Zygosity-Aware DNA Language Modeling Improves Ancestry and Gene Expression Prediction
1. A new study explores the impact of incorporating zygosity information in DNA language models (DNA-LMs), demonstrating significant improvements in ancestry classification and gene expression prediction. This approach leverages diploid genome representations to capture biologically meaningful signals often missed by traditional single-sequence models.
2. For ancestry prediction, researchers used HyenaDNA embeddings on the highly polymorphic MHC region and found that concatenating maternal and paternal haplotype embeddings consistently enhanced predictive performance across five superpopulations. This highlights the value of explicit diploid modeling in capturing population-specific genetic variation.
3. In gene expression prediction, convolutional neural networks (CNNs) showed increased accuracy when incorporating zygosity via additive genotype encoding, while pretrained Nucleotide Transformer models exhibited mixed results. This suggests a mismatch between current pretraining objectives and variation-sensitive tasks, emphasizing the need for diploid-aware pretraining strategies.

= = = = =

Problems to work on —
A: Reproduce the zygosity summary word for word, starting with "Zygosity-Aware DNA Language" and going on through "traditional single-sequence models.".
B: According to the zygosity summary, which genomic region did the researchers use for ancestry prediction?
C: Pick up the zygosity summary from its last sentence and continue it.
The lines come from a separate source and are unrelated to the zygosity summary.

= = = = =

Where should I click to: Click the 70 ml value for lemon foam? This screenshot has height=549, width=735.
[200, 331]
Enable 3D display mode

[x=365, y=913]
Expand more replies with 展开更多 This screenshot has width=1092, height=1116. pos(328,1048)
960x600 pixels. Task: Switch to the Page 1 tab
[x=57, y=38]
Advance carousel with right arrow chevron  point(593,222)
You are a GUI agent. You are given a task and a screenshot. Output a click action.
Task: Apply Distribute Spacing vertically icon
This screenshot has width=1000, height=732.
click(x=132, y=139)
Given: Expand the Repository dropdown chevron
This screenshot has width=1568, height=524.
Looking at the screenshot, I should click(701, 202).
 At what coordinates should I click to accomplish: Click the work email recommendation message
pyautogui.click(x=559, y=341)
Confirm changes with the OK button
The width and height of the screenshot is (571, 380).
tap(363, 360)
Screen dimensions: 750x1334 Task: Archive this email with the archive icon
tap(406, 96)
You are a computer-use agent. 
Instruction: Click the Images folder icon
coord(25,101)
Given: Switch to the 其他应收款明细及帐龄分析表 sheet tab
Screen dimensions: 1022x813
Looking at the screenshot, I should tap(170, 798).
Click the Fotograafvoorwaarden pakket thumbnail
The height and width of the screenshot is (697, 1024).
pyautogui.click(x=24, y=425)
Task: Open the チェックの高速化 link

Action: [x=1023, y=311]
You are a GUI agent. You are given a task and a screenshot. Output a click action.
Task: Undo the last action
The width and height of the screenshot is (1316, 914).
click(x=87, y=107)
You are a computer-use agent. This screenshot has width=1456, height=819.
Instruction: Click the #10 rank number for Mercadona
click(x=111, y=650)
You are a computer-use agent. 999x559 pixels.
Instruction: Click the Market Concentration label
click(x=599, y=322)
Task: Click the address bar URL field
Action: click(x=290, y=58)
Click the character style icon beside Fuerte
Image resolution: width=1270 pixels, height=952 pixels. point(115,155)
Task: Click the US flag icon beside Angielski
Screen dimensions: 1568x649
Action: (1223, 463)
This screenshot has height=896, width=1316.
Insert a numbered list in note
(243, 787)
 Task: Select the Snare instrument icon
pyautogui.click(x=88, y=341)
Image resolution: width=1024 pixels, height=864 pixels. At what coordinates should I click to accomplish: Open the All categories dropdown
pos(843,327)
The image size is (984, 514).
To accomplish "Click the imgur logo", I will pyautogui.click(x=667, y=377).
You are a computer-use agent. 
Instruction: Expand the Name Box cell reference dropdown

= = = = =

Activity answers —
A:
Zygosity-Aware DNA Language Modeling Improves Ancestry and Gene Expression Prediction
1. A new study explores the impact of incorporating zygosity information in DNA language models (DNA-LMs), demonstrating significant improvements in ancestry classification and gene expression prediction. This approach leverages diploid genome representations to capture biologically meaningful signals often missed by traditional single-sequence models.

B: The highly polymorphic MHC region.

C:
4. The study underscores the importance of modeling both parental copies of the genome, especially in regions like the MHC where genetic diversity is high. It also highlights the potential for future DNA-LMs to integrate population-level variation and diploid structure to improve variant interpretation and precision medicine applications.
5. The data and code supporting this research are openly available, enabling full reproducibility and further exploration of diploid-aware DNA representations in genomics.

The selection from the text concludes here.